━━━━━ TASK MATERIAL ━━━━━
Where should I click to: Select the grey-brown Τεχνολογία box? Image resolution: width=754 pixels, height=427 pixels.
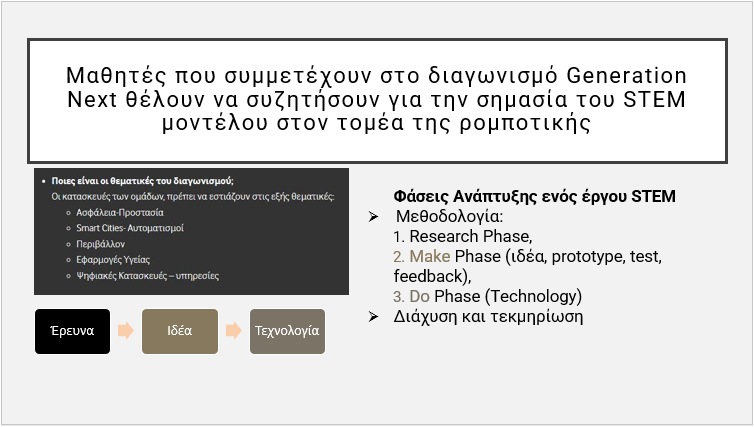point(287,331)
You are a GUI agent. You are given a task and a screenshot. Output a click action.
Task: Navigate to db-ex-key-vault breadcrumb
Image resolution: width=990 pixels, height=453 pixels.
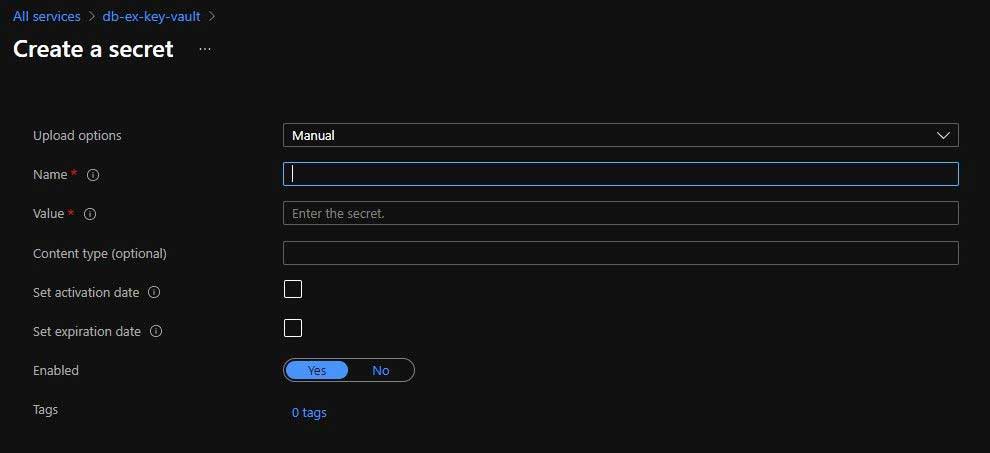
━━━━━
▶ _WHAT YOU ARE ASKED TO DO_:
Write out all of the material above again, requests included, adding 81 to every coordinate in the answers. Leave the pictures out.

▶ _FULL SOLUTION_:
Where should I click to: Select the grey-brown Τεχνολογία box? Image resolution: width=754 pixels, height=427 pixels.
point(368,412)
You are a GUI agent. You are given a task and a screenshot. Output a click action.
Task: Navigate to db-ex-key-vault breadcrumb
Image resolution: width=990 pixels, height=453 pixels.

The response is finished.